━━━━━ SOURCE MATERIAL

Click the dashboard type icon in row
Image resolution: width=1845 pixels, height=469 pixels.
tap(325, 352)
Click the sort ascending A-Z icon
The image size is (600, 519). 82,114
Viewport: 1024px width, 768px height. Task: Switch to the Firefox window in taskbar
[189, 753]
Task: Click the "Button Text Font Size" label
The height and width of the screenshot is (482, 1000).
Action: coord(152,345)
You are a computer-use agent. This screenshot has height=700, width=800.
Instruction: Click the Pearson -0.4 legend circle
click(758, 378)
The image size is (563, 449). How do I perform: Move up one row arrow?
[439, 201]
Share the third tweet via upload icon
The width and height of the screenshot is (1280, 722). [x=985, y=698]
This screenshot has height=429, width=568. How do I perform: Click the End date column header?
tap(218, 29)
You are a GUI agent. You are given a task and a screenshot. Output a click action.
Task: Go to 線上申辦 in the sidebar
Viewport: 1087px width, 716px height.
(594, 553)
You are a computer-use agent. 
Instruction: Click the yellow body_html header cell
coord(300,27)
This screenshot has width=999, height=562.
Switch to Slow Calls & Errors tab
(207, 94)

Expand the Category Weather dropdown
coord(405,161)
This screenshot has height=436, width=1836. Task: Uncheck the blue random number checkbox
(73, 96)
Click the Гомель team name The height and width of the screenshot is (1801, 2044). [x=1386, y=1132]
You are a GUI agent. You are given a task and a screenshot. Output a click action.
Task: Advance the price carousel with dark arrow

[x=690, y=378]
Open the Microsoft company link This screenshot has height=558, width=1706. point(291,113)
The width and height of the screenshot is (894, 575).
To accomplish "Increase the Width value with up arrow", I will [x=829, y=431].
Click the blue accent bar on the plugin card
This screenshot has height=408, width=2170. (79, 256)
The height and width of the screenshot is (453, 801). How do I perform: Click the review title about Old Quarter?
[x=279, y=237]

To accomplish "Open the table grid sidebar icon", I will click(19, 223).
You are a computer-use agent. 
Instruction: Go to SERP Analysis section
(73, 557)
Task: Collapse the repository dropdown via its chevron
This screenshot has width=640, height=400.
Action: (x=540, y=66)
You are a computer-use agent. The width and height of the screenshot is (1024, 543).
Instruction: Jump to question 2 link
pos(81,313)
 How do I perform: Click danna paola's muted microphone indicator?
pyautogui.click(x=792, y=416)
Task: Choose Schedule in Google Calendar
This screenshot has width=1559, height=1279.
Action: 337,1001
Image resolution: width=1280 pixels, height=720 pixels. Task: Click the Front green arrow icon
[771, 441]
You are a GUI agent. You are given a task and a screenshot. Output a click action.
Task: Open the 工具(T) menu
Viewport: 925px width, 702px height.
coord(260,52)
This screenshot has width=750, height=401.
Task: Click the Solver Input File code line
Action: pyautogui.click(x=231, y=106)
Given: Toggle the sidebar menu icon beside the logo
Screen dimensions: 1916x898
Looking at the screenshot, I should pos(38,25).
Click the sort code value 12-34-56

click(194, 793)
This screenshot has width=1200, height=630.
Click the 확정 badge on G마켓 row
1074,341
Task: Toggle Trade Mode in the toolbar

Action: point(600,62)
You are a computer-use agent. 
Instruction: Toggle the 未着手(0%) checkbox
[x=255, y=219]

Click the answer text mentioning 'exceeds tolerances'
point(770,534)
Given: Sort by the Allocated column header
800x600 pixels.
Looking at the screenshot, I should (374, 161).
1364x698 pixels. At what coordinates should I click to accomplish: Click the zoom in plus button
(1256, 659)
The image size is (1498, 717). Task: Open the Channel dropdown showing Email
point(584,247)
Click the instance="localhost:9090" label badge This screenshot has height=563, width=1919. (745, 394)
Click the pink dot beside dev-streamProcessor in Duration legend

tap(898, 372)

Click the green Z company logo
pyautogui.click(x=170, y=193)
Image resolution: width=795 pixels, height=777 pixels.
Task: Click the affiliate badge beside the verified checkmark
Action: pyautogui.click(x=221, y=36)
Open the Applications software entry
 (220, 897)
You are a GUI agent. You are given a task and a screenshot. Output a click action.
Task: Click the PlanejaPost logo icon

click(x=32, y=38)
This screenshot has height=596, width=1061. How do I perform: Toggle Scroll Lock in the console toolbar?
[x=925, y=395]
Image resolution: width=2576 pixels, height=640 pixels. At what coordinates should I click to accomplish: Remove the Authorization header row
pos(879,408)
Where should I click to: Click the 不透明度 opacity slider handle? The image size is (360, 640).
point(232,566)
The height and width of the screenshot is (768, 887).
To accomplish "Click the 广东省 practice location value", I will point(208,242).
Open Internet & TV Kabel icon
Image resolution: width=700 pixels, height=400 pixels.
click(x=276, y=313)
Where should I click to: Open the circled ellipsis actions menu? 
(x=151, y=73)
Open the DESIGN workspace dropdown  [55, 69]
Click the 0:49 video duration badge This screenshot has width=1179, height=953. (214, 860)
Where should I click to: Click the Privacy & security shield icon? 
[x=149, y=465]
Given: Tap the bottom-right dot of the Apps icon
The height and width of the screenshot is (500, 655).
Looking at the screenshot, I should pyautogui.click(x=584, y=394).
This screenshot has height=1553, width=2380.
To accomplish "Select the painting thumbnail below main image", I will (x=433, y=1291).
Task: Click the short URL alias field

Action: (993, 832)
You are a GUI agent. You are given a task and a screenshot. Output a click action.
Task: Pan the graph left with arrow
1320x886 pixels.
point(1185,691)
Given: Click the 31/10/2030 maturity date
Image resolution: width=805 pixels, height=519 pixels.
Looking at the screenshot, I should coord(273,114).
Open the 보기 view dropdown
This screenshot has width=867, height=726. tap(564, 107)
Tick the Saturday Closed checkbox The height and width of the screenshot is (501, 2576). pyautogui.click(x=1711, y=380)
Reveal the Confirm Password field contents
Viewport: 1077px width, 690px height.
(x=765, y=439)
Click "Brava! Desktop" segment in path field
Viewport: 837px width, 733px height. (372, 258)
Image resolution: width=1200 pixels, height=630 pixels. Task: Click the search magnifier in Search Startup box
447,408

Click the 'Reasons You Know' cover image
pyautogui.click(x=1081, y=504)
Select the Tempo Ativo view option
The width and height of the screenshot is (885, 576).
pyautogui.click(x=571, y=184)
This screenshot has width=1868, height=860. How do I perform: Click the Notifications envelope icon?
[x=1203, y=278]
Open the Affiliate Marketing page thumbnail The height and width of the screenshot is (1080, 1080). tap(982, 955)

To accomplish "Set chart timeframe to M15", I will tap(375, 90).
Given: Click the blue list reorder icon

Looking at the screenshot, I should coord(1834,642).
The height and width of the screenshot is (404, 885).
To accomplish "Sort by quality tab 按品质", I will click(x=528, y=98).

━━━━━━━━━━

TASK BRIEF: Which lines in the material above include the string "sidebar"? Pull them out.

YOUR RESPONSE:
Task: Go to 線上申辦 in the sidebar
To accomplish "Open the table grid sidebar icon", I will click(19, 223).
Given: Toggle the sidebar menu icon beside the logo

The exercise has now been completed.